2014-11-19 / County Lifestyles

Slice of Life Reader feedback of the best kind

By: Jill Pertler

It's not uncommon for readers to contact me and share tthoughts.h e iTheirr opinions can often be categorized one of two ways: love or hate. They either love a particular column, or they hate it. Which is pretty logical. You aren't compelled to react and respond and write unless you feel strongly about a topic.

But readers contact me for any number of reasons. They may email to offer advice on marriage or parenting or cooking or column topics they'd choose if they were me or grammar or skydiving or any of the many things I've yet to perfect in my life. I appreciate their thoughts. I can use all the help I can get.

It's good to hear from readers - even the ones expressing a negative reaction. ( Well, not really, but it would be politically incorrect to admit otherwise.) Feedback from real people in the real world makes writing a column tangible and legitimate, and I need those reminders sometimes.

I think most writers - make that all writers, no make that all people - experience brief moments or perhaps vast chasms of selfdoubt. I sit in the corner of my living room and hash out 600 words each week and wonder if it's enough. I wonder if it's worth it. I wonder if it's anything at all, really.

Is this honestly the extent of it - what I'm supposed to be doing right now?

Self-doubt. It's a fairly universal conundrum. At least I hope I'm not the only one.

I recently found myself in this chasm of conundrum: wondering about wondering and writing and words and columns and teen drivers and college costs and middle school math and the meaning of it all and anything and everything else I could come up with to worry about on that day at that moment.

And then the mail came, bringing with it a letter from a reader. I often hear from readers via email or Facebook or even at the grocery store. Receiving a letter is less common. But this particular letter was unique in a more important way.

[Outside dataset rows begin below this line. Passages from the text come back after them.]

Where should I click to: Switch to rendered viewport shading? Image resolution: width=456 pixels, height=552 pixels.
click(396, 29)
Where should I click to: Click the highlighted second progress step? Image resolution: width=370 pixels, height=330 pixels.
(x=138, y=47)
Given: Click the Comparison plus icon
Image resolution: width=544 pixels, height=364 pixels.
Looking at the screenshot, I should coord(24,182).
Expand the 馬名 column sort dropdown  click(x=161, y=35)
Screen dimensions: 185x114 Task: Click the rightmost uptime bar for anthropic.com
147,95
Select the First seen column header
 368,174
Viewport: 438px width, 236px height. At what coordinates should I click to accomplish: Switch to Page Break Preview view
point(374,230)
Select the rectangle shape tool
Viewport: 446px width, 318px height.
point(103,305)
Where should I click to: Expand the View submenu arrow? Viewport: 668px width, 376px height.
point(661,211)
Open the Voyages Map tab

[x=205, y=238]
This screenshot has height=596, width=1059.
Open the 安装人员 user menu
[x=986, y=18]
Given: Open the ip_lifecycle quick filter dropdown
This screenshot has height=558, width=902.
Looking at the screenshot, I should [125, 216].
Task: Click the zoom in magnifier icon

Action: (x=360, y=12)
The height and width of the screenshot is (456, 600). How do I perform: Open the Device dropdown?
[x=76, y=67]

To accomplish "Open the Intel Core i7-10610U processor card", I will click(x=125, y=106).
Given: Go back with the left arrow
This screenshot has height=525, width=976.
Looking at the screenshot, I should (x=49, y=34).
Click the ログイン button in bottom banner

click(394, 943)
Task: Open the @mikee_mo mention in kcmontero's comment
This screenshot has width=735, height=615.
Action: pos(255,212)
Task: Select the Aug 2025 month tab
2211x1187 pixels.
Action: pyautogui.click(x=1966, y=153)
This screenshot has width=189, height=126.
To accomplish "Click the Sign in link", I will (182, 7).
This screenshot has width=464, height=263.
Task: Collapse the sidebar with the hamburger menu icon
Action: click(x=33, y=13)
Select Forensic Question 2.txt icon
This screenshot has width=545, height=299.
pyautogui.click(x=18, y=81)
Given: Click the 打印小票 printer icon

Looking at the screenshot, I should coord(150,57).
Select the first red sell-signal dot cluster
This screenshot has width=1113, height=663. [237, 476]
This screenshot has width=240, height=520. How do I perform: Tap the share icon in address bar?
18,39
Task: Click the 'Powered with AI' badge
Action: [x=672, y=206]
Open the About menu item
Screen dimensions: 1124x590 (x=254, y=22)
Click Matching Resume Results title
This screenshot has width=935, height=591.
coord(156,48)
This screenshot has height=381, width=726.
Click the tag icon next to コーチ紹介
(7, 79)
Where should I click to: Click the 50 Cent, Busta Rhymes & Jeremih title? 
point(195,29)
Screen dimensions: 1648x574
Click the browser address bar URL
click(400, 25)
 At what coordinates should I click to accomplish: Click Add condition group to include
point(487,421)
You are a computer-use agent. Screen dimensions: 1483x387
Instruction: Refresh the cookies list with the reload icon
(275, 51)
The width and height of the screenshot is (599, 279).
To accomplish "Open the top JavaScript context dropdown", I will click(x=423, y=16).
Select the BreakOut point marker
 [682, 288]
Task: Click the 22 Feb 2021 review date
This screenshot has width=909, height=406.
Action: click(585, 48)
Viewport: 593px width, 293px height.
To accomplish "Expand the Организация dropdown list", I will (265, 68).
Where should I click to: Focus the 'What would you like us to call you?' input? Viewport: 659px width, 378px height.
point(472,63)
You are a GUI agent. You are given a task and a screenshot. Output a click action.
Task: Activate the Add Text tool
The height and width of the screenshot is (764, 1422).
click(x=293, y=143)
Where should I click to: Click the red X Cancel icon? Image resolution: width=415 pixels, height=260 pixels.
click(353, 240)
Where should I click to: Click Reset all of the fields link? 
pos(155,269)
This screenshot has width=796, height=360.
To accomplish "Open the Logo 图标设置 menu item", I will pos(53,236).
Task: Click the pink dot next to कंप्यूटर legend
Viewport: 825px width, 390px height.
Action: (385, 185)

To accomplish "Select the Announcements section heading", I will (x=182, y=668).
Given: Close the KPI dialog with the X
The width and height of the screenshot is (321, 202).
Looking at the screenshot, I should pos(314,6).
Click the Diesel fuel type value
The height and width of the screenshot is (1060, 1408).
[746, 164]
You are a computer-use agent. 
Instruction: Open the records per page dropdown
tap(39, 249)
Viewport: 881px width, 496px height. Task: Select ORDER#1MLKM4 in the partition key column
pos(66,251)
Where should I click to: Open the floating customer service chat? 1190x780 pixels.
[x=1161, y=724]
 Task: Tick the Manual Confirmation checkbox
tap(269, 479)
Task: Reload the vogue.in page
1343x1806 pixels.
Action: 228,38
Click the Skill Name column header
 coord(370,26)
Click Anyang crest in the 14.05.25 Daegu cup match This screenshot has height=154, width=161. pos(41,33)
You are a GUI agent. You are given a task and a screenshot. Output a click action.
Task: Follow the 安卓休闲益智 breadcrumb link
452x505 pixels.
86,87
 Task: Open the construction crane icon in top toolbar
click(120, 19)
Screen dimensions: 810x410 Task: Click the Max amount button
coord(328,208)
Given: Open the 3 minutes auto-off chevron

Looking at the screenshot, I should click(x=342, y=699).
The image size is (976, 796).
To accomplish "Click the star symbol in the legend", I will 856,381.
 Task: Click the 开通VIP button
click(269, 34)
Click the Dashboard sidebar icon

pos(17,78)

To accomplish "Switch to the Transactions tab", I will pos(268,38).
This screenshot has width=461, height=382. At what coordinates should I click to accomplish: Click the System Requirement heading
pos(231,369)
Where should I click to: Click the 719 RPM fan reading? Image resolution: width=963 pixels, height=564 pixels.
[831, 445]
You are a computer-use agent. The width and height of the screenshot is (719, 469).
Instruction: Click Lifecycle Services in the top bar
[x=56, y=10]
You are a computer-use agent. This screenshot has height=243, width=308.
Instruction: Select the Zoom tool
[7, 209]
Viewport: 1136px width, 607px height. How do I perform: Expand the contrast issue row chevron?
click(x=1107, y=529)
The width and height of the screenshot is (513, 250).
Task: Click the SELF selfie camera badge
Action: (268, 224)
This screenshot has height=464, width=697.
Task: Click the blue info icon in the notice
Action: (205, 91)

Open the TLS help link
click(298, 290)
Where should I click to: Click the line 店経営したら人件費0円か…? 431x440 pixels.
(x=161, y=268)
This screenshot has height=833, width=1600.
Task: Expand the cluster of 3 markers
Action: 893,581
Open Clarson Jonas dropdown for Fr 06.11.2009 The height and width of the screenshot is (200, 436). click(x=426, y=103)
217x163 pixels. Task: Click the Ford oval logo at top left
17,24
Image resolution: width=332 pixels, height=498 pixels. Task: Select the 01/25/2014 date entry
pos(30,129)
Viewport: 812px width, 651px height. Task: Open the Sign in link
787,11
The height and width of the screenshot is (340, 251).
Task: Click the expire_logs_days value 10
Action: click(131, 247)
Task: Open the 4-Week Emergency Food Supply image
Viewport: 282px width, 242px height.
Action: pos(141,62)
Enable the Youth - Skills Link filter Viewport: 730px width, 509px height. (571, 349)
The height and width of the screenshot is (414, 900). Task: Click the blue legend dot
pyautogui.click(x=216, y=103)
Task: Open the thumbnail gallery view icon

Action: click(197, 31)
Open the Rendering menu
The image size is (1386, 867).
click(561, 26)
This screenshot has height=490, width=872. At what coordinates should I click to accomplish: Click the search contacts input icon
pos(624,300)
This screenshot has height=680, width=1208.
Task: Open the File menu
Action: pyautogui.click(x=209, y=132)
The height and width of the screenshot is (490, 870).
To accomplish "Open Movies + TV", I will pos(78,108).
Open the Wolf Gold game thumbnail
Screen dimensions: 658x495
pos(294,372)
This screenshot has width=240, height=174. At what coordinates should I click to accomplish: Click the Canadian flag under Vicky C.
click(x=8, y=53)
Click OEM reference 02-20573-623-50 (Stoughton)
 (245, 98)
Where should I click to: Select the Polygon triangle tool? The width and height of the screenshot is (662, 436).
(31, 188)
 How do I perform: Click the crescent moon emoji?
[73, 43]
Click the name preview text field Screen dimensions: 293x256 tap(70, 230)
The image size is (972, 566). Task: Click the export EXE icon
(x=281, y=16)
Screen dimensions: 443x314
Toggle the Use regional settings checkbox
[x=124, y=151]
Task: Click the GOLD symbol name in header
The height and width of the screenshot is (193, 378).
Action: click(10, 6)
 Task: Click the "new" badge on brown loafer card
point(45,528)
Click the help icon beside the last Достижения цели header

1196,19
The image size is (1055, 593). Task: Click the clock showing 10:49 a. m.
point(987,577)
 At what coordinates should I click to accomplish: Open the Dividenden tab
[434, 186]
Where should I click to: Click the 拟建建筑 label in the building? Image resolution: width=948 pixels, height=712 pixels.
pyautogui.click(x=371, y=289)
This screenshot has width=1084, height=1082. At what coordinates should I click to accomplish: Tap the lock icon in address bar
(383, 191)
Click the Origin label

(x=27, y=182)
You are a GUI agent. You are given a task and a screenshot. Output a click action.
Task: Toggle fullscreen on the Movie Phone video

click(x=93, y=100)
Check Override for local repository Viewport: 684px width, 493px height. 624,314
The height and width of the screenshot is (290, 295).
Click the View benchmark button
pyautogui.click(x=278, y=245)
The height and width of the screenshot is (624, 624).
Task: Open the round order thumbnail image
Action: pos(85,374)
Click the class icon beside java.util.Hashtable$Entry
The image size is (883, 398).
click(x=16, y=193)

It was written by a 96- year-old former teacher and librarian who possesses a self-professed love of poetry and prose. She shared anecdotes from her own life as they related to a recent column of mine and generously included a poem she'd written. She said she enjoys reading my columns and encouraged me to keep writing. Those were her exact words: "Keep writing."

I was touched.

A 96- year- old retired teacher and librarian with a depth of knowledge and life experiences too vast to contemplate or comprehend took the time to sit down, type a letter and share her thoughts and words of encouragement with little old me. Go figure.

Maybe 600 words a week is something after all.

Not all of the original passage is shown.